Material shown:
=== Begin Enclosure ===
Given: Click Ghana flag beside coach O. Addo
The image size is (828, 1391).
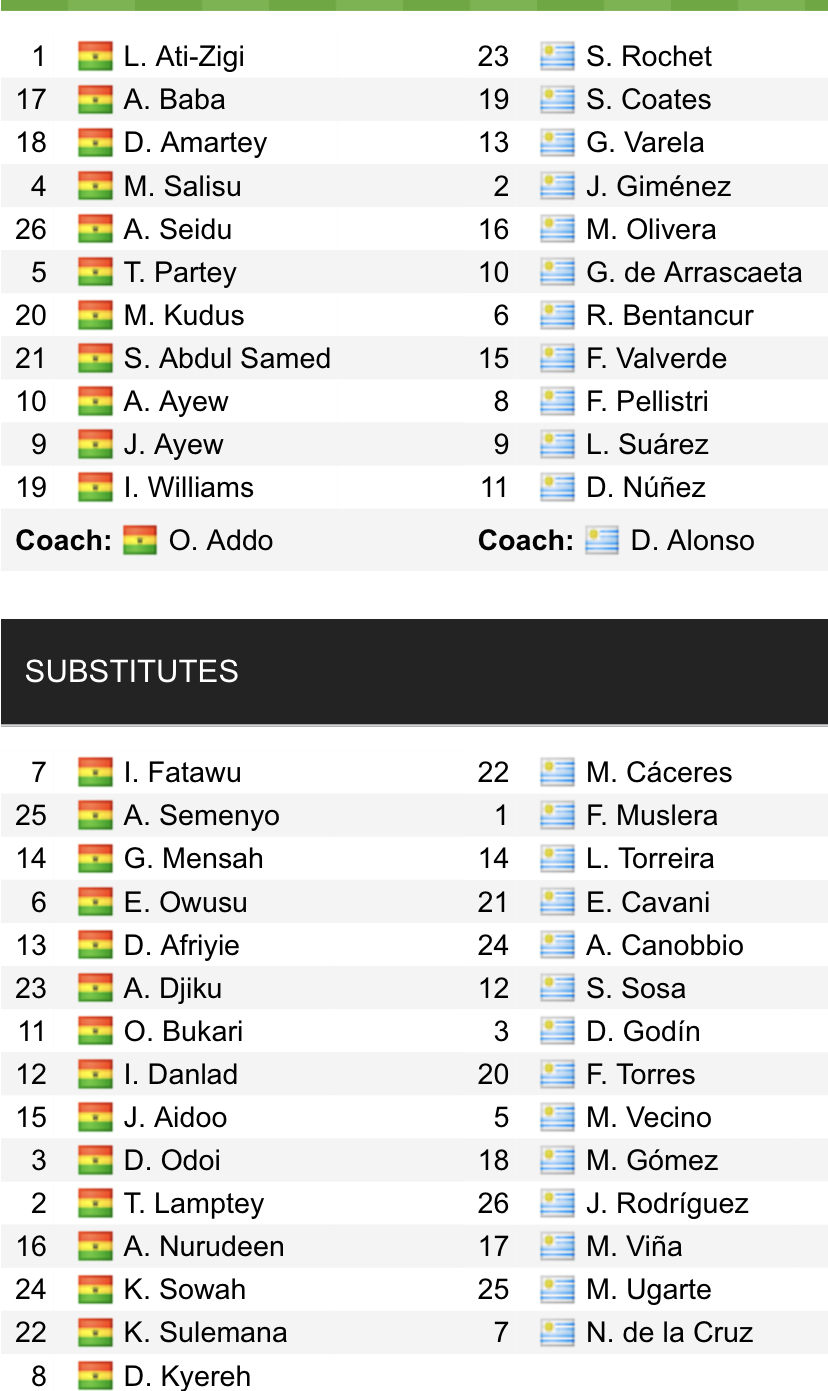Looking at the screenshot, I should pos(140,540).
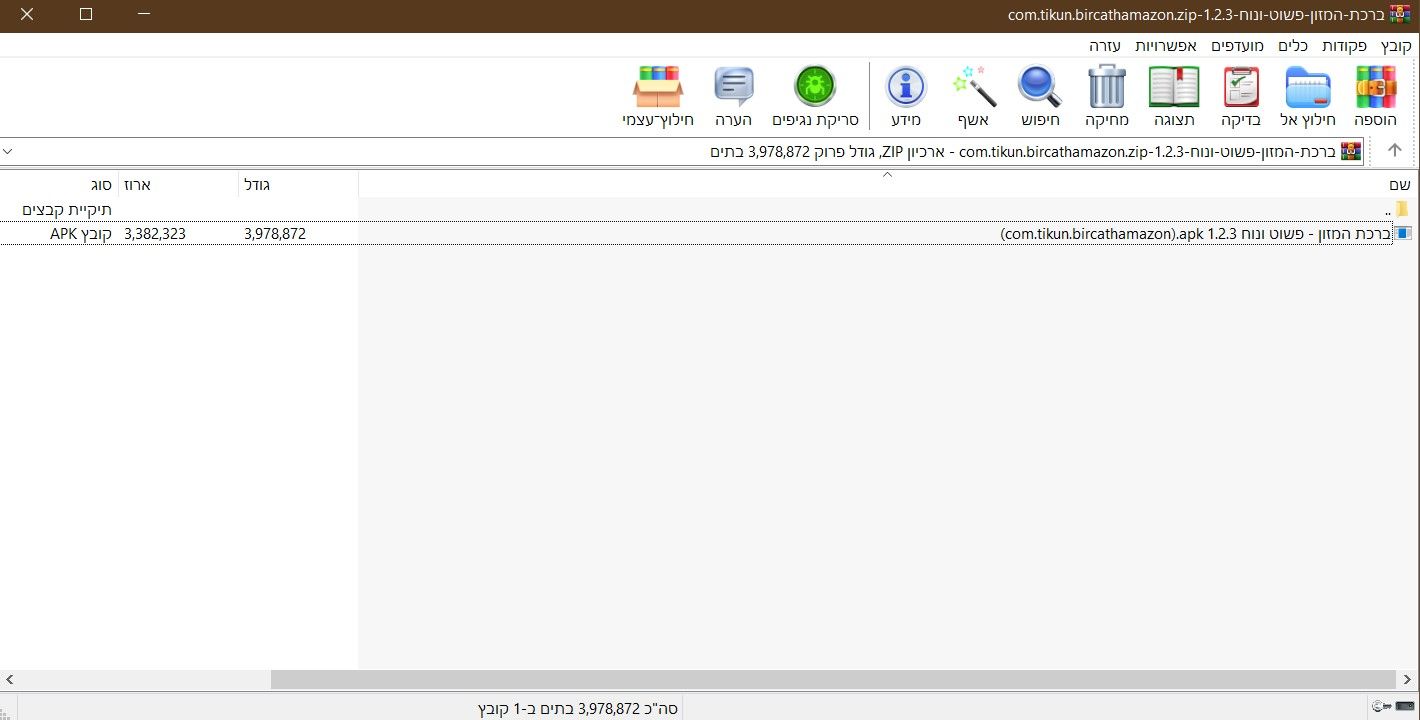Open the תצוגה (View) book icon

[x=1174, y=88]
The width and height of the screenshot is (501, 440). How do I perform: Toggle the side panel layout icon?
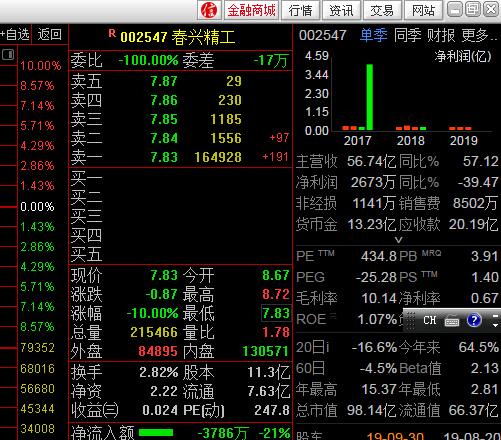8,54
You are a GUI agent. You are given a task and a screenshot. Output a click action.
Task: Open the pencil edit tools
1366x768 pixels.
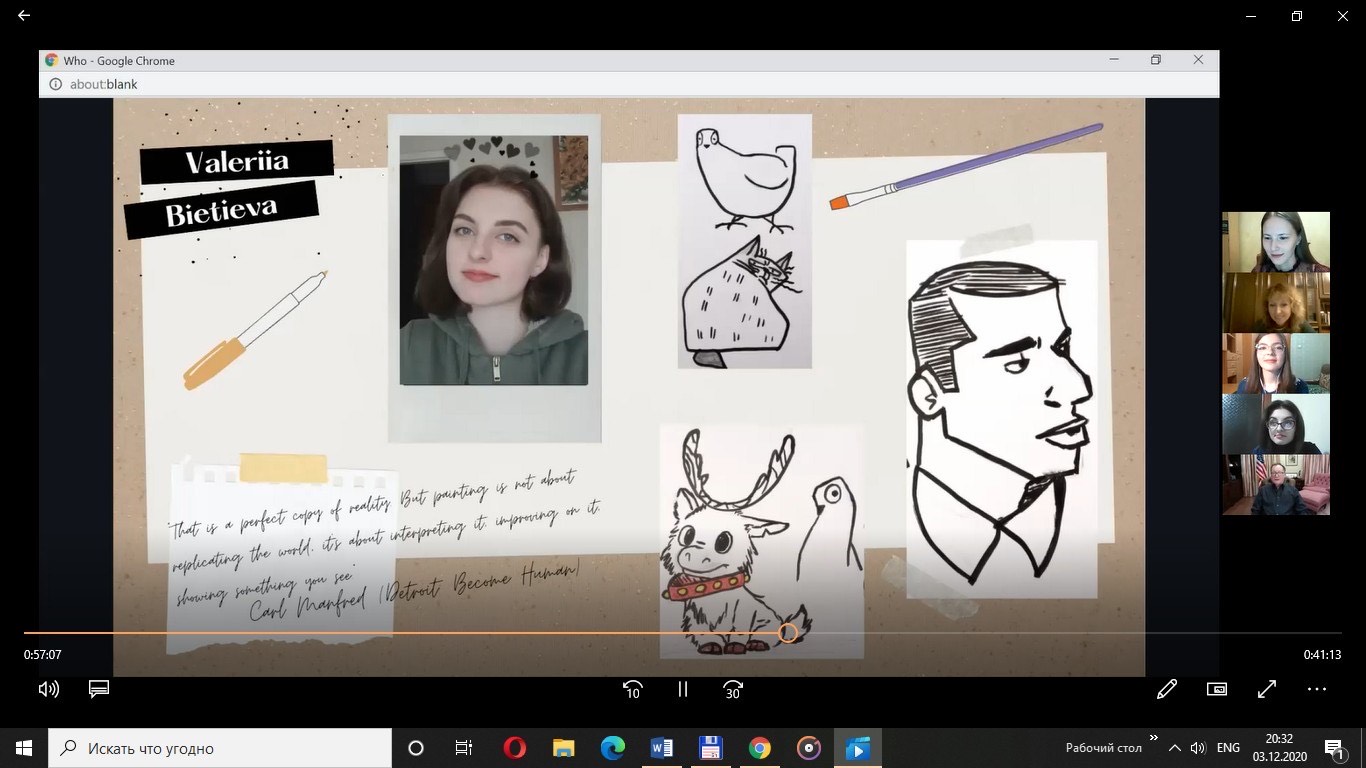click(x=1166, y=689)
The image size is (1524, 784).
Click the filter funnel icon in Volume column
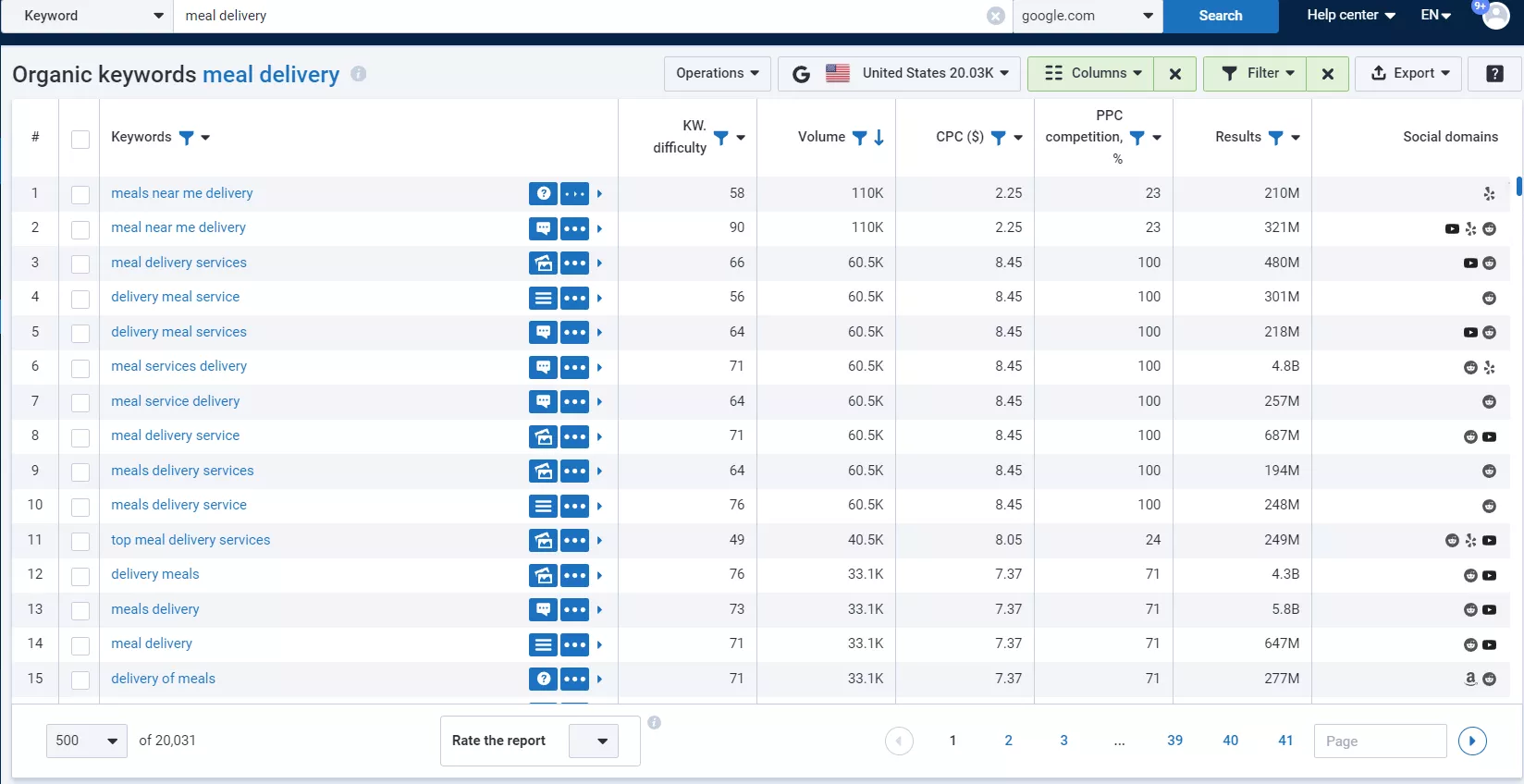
=== End Enclosure ===
Task to complete: Copy out the lines above from the line containing "The width and" through the line containing "Task: Open the pencil edit tools", exactly, and keep the pictures out.

Result for this task:
The width and height of the screenshot is (501, 440). How do I perform: Toggle the side panel layout icon?
8,54
You are a GUI agent. You are given a task and a screenshot. Output a click action.
Task: Open the pencil edit tools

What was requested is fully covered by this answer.